Below is a listing. Set down exactly the lines from the one containing "Task: Toggle Näytä" through the one containing "Task: Switch to the FX tab", both ends included, and leave out the rest.

---+---

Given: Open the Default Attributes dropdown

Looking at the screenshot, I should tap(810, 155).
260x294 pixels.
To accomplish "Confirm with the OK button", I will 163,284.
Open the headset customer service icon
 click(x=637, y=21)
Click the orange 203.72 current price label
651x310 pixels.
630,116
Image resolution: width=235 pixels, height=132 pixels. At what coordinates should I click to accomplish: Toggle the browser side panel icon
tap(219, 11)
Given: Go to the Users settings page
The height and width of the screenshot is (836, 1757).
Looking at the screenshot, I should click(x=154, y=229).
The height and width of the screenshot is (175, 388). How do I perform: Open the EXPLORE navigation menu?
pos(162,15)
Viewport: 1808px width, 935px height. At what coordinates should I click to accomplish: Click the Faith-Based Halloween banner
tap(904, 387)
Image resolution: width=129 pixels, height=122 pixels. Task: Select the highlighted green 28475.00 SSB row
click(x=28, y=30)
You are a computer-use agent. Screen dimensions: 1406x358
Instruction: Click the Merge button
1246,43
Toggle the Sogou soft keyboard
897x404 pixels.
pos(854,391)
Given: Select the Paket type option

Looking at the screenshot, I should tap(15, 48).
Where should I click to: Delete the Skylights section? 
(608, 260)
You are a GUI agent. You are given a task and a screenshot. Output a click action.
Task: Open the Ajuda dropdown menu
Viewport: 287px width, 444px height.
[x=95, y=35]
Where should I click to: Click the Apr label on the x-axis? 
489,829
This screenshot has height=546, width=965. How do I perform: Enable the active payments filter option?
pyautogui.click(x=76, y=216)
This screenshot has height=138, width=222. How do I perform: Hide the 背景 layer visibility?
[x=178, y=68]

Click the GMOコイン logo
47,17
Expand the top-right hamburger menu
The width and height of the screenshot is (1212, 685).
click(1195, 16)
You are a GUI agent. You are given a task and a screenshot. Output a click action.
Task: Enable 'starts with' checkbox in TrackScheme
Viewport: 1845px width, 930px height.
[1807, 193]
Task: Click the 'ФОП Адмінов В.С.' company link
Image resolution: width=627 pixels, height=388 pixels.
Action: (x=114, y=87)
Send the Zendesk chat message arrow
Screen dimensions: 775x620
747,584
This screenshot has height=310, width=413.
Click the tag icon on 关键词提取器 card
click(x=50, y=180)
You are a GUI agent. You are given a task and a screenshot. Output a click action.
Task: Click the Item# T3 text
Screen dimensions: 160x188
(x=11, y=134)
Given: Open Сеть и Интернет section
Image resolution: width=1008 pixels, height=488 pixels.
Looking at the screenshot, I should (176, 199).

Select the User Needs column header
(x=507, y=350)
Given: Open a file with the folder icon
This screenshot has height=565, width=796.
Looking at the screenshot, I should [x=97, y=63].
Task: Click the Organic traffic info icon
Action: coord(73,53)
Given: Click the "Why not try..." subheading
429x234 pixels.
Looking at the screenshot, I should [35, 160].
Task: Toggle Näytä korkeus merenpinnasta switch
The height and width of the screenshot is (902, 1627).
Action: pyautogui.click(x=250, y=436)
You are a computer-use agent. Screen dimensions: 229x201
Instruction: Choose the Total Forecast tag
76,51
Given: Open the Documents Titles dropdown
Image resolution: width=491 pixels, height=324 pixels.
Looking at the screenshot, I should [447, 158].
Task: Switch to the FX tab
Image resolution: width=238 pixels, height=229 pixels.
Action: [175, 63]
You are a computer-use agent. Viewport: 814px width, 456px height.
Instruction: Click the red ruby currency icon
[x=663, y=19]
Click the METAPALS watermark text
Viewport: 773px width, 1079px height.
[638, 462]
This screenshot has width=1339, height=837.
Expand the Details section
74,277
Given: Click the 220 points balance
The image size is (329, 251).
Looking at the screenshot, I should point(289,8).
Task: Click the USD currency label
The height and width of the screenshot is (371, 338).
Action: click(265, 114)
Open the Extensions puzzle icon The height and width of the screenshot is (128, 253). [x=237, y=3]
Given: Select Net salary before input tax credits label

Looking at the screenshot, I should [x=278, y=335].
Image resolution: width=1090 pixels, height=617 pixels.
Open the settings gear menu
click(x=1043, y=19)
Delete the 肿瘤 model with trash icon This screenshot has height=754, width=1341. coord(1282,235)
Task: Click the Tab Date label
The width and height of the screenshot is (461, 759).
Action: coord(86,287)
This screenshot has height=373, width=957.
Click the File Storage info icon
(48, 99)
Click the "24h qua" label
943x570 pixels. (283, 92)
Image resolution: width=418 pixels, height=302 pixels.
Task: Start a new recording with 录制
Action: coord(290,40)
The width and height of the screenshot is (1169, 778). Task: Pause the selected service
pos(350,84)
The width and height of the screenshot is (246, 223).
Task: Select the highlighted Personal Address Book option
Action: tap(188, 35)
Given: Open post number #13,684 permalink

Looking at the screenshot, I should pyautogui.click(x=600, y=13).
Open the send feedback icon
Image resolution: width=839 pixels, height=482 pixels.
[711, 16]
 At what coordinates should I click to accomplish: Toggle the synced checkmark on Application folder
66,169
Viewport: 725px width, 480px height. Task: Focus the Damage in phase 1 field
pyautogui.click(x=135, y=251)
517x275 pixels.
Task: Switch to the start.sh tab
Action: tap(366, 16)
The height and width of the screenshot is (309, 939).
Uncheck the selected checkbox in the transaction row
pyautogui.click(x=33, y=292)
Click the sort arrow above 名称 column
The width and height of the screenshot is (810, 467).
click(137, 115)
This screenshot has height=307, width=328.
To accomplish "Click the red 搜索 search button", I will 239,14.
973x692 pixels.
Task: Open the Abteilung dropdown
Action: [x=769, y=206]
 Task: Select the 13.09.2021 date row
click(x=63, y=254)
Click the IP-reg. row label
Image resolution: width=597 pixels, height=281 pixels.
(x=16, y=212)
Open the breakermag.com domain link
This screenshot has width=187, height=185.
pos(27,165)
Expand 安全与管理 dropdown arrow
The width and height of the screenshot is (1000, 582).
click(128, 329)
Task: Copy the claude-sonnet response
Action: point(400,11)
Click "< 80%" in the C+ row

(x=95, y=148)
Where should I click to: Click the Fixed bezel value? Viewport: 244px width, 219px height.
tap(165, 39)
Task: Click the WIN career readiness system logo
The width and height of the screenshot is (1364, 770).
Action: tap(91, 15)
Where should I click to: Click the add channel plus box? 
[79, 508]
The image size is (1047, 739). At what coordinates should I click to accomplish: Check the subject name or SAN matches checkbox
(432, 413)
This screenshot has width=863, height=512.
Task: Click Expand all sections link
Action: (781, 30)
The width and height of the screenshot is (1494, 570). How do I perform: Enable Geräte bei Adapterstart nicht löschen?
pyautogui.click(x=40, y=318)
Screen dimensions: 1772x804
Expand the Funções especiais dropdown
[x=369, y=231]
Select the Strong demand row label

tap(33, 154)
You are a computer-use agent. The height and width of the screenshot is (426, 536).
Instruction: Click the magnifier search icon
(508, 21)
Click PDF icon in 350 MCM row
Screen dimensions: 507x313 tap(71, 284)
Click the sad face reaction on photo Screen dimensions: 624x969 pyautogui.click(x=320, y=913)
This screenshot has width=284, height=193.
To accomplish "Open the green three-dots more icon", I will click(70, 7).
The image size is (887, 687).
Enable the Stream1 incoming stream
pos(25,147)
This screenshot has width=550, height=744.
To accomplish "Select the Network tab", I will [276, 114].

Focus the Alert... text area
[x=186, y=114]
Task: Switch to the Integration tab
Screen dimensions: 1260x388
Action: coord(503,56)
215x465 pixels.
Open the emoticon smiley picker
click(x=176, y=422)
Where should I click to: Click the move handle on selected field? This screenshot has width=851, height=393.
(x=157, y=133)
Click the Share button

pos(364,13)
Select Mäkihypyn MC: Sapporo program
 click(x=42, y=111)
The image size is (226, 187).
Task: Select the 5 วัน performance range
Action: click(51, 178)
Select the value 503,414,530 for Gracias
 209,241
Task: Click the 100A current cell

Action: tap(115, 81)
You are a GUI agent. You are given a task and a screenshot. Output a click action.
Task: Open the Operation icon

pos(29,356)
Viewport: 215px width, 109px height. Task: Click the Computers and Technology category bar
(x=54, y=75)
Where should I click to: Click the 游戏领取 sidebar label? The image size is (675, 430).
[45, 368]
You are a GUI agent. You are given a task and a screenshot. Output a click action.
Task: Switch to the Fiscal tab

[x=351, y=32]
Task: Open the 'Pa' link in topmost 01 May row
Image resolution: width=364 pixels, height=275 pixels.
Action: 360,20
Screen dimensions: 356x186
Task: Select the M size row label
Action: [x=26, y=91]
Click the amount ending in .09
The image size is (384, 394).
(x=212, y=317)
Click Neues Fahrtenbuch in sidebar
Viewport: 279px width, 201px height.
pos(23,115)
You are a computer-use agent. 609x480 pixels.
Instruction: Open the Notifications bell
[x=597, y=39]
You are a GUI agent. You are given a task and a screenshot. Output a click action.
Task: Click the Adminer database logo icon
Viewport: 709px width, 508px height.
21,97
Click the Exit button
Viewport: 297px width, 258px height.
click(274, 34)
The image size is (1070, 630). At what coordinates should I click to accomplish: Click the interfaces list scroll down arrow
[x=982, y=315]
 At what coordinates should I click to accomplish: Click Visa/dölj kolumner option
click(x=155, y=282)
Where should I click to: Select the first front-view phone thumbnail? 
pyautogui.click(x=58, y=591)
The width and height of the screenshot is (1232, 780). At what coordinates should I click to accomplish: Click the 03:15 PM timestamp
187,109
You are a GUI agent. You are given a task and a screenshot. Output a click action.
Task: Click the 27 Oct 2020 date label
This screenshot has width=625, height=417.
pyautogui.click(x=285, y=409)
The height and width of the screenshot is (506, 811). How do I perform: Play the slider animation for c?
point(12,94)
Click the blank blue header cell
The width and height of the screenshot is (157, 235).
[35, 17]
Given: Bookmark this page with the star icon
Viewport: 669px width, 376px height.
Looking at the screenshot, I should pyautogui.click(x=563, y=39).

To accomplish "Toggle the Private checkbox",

---+---

EXERCISE OUTPUT ::
Task: Toggle Näytä korkeus merenpinnasta switch
The height and width of the screenshot is (902, 1627).
Action: pyautogui.click(x=250, y=436)
You are a computer-use agent. Screen dimensions: 229x201
Instruction: Choose the Total Forecast tag
76,51
Given: Open the Documents Titles dropdown
Image resolution: width=491 pixels, height=324 pixels.
Looking at the screenshot, I should [447, 158].
Task: Switch to the FX tab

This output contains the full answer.